[Material for this exercise]
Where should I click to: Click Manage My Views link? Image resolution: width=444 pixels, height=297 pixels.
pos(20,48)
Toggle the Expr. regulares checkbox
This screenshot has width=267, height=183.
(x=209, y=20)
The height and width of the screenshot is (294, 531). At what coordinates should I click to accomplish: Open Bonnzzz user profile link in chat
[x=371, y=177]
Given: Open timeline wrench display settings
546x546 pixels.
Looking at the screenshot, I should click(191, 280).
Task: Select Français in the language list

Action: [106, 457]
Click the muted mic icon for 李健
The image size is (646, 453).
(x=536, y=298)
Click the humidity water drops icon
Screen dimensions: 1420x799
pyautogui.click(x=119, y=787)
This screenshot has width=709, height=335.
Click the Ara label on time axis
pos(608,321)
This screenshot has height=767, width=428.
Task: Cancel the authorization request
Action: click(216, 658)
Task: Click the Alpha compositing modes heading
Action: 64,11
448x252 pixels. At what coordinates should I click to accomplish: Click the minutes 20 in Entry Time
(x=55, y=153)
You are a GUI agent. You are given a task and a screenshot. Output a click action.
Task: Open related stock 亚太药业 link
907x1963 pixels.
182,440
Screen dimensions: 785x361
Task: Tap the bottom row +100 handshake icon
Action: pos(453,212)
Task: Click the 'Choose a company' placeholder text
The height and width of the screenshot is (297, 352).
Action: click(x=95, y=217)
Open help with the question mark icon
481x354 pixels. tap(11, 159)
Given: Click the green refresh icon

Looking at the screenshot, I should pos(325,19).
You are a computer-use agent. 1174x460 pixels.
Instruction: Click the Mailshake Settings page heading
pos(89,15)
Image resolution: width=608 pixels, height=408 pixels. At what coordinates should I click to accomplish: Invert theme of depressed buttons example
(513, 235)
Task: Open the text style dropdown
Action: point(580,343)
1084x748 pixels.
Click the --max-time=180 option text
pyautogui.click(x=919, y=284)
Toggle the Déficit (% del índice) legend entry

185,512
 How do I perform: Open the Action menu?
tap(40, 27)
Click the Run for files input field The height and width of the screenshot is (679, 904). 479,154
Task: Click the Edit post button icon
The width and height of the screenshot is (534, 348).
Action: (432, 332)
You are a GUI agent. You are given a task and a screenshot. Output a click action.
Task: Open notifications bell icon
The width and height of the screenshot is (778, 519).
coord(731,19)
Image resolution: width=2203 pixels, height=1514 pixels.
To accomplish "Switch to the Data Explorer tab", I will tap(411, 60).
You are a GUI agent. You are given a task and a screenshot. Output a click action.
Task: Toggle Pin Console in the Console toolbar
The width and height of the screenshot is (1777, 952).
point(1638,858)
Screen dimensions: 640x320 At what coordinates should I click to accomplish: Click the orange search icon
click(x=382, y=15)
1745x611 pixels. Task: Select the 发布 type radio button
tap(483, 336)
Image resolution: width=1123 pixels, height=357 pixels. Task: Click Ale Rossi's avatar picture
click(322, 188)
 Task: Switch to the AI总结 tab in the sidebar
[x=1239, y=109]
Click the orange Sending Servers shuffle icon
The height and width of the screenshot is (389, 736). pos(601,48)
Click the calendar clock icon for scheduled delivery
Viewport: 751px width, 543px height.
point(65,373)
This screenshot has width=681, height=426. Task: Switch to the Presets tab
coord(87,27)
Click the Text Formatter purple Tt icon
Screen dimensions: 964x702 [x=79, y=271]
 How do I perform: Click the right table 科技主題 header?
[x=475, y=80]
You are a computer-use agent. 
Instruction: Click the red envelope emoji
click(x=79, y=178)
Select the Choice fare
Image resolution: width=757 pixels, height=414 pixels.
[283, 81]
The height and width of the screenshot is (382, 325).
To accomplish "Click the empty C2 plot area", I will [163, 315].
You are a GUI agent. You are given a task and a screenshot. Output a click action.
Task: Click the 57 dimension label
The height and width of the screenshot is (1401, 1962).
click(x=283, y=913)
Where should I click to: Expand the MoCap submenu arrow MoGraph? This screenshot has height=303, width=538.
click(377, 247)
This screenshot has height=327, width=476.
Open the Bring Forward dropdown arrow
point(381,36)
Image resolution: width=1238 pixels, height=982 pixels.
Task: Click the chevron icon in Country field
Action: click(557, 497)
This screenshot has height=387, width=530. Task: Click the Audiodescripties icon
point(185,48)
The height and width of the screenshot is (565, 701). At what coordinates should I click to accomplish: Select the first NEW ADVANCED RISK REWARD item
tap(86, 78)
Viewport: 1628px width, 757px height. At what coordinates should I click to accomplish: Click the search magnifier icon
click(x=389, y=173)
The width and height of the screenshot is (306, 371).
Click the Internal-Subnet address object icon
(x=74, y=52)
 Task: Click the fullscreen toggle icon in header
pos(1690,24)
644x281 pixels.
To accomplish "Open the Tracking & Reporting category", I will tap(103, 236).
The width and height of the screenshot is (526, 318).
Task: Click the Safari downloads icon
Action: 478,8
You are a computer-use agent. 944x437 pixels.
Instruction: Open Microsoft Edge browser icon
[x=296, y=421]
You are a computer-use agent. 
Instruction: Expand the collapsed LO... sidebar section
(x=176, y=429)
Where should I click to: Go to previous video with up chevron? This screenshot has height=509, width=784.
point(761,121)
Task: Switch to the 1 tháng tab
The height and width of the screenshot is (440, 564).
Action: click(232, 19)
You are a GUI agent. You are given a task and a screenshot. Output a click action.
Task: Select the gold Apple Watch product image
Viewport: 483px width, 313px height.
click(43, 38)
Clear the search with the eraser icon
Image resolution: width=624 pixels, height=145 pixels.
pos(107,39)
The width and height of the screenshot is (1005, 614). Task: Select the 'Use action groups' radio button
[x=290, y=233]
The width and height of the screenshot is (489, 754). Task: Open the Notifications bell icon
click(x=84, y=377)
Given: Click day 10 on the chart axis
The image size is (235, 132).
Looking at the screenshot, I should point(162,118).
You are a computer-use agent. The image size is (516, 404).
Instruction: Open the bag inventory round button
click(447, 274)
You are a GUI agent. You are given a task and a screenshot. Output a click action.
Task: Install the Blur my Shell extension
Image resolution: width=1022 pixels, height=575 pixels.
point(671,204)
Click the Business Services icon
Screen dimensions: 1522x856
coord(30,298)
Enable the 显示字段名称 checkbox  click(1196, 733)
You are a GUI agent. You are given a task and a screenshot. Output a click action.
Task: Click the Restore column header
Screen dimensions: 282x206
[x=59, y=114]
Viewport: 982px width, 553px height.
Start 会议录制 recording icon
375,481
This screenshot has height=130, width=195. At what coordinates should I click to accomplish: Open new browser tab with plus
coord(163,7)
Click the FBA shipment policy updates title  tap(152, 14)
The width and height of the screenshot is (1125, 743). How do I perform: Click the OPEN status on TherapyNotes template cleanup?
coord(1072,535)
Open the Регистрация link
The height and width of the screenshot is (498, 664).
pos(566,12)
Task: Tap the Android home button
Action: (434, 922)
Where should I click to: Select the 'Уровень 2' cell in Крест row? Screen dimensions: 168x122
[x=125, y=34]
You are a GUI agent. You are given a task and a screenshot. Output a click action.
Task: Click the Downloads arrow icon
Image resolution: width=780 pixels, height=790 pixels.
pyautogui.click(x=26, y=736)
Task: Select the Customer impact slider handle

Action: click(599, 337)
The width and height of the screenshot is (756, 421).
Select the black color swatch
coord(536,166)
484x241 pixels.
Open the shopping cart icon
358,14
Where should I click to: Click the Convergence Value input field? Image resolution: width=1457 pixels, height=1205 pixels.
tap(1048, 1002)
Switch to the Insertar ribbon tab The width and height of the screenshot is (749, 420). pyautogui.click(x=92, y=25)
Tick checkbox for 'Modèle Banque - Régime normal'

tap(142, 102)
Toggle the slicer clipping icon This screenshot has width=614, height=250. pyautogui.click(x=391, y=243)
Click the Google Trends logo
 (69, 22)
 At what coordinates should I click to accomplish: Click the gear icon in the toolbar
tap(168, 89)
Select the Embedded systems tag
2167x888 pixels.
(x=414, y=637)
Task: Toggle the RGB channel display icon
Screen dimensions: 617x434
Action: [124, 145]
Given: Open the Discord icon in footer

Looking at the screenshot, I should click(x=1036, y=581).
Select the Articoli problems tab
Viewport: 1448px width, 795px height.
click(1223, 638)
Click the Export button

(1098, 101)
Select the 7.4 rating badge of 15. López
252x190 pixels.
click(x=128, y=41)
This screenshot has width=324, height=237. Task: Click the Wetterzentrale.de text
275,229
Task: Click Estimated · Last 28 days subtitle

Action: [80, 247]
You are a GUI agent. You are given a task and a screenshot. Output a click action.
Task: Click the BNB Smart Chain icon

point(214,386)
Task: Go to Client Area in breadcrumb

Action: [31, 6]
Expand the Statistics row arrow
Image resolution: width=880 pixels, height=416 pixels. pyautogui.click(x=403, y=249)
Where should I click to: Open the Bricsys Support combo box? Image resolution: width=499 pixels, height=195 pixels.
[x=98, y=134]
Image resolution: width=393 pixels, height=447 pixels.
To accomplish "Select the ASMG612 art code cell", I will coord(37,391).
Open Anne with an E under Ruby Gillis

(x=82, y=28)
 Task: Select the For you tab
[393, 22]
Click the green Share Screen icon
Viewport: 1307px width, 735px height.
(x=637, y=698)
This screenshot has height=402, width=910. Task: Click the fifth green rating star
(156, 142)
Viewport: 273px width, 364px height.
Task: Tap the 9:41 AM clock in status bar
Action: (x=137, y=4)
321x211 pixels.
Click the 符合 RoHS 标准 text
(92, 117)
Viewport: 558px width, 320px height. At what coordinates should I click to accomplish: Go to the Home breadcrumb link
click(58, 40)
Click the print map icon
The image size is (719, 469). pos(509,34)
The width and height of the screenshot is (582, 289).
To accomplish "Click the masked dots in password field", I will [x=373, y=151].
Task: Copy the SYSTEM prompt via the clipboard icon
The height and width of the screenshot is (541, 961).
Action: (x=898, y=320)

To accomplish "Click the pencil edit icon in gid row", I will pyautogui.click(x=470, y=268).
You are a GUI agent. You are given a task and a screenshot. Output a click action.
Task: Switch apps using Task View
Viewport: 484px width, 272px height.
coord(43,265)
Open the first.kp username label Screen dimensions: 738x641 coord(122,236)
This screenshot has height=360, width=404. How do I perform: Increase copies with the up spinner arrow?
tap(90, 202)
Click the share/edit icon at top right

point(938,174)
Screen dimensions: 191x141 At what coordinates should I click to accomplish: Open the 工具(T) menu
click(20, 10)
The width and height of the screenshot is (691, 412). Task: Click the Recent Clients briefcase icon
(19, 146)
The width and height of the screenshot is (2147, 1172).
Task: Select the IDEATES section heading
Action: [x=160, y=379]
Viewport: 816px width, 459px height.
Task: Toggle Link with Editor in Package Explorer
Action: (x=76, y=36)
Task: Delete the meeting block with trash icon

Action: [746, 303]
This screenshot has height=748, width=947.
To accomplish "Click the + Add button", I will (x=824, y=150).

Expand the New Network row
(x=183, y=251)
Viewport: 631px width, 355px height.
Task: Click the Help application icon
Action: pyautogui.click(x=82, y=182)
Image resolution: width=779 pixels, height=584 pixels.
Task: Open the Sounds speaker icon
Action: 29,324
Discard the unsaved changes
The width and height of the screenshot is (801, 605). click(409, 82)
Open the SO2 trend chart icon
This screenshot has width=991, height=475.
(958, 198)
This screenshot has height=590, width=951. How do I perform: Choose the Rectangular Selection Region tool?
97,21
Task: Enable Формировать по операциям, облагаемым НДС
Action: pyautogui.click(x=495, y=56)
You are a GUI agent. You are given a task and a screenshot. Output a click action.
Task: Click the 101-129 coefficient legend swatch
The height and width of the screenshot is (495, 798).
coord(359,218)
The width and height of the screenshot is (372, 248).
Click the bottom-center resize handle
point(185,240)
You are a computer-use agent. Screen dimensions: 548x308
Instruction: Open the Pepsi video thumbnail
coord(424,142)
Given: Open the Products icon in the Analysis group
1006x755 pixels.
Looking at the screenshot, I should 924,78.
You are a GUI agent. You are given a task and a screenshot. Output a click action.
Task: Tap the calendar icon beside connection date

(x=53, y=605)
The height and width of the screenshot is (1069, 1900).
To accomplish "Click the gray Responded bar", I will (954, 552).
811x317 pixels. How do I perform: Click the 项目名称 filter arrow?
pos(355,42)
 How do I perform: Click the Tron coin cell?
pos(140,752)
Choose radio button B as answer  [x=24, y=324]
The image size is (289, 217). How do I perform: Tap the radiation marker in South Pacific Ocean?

[Exercise directions] Reproduce the data word for word, starting at the line that contains "The width and height of the screenshot is (582, 289)." and ending at the line that contains "Open the first.kp", with both of those lines included.

[The reply]
The width and height of the screenshot is (582, 289).
To accomplish "Click the masked dots in password field", I will [x=373, y=151].
Task: Copy the SYSTEM prompt via the clipboard icon
The height and width of the screenshot is (541, 961).
Action: (x=898, y=320)

To accomplish "Click the pencil edit icon in gid row", I will pyautogui.click(x=470, y=268).
You are a GUI agent. You are given a task and a screenshot. Output a click action.
Task: Switch apps using Task View
Viewport: 484px width, 272px height.
coord(43,265)
Open the first.kp username label Screen dimensions: 738x641 coord(122,236)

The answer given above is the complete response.